Our favorite measure of the impact of car costs on quality of life is the Cox Automotive/Moody’s Analytics Vehicle Affordability Index. It’s a product of Kelley Blue Book parent company Cox Automotive, but that’s not why we like it.
We like it because few Americans can afford a new car with cash. Most of us borrow to buy and then work to repay the loan. The index measures how long the average earner takes to pay off the average new car loan. So, it acknowledges that buying a new car can impact your budget, your financial goals, and your working life for a long time.
For most of a decade before the COVID-19 pandemic hit, the index hovered between 33 and 36 weeks. The pandemic sent it spiraling out of control, hitting 44 weeks last December.
It’s currently at 37.1 weeks. Not quite pre-pandemic levels of affordability. But it’s getting close.
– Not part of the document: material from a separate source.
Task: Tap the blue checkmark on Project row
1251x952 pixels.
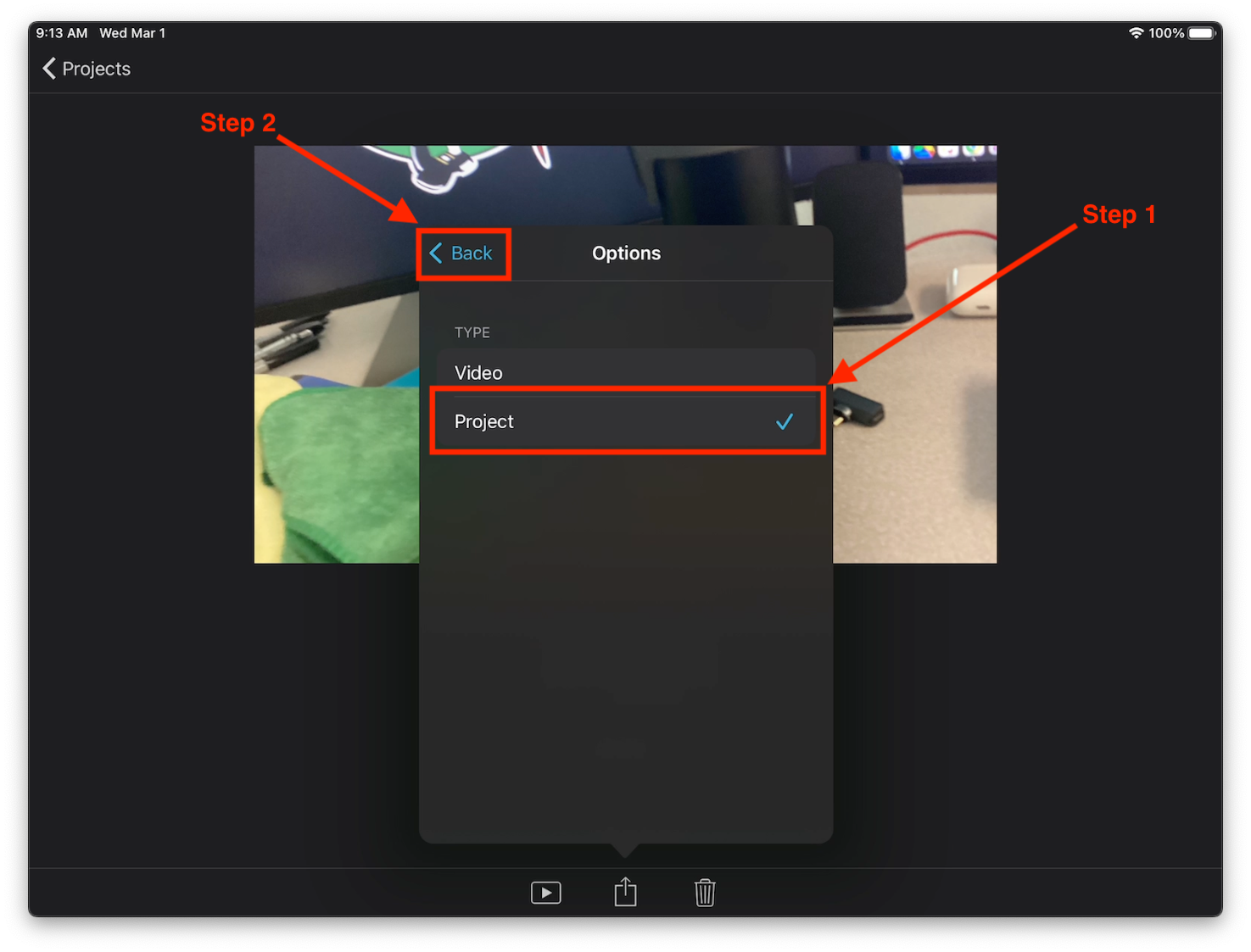Action: 785,421
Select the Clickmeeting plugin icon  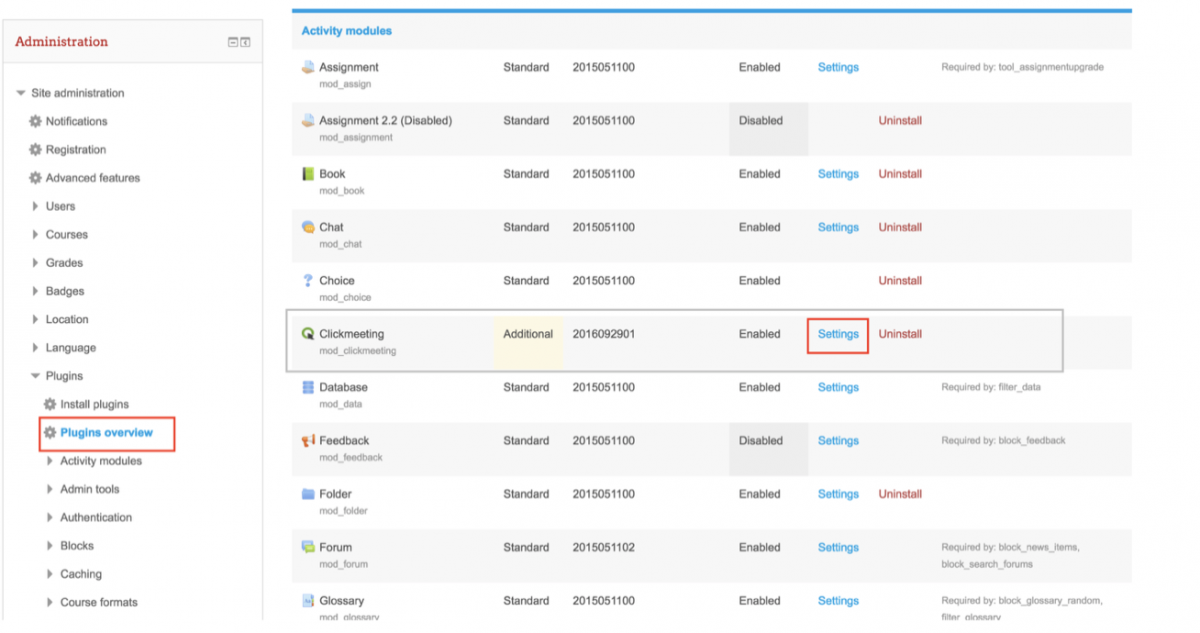pyautogui.click(x=306, y=334)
The biggest driver? Declining prices. But other factors are in play, too. “New-vehicle affordability improved in the consumer’s favor again last month,” says Cox Automotive Chief Economist Jonathan Smoke. “Income growth continued, and both the average new-vehicle price and the average interest rate declined.”
The typical payment decreased 0.7% in February to $744. The average monthly payment peaked at $795 in December 2022.
Interest rates, however, remain historically high. The Federal Reserve controls interest rates through a single tool that isn’t surgically precise – varying the interest rate charged on overnight loans between banks. That rate trickles through the economy as lenders use it to calculate rates on other forms of credit, like car loans.
The Fed has signaled plans to cut rates this year but has held off cutting them so far – in part because insurance costs are so high.
Lenders sometimes cut their rates slightly once they know a Fed rate cut is coming. But they can’t afford to lead the market by much.
The lender cuts seem to be happening now. The typical new-vehicle loan interest rate declined to 10.15% from 10.28% in January.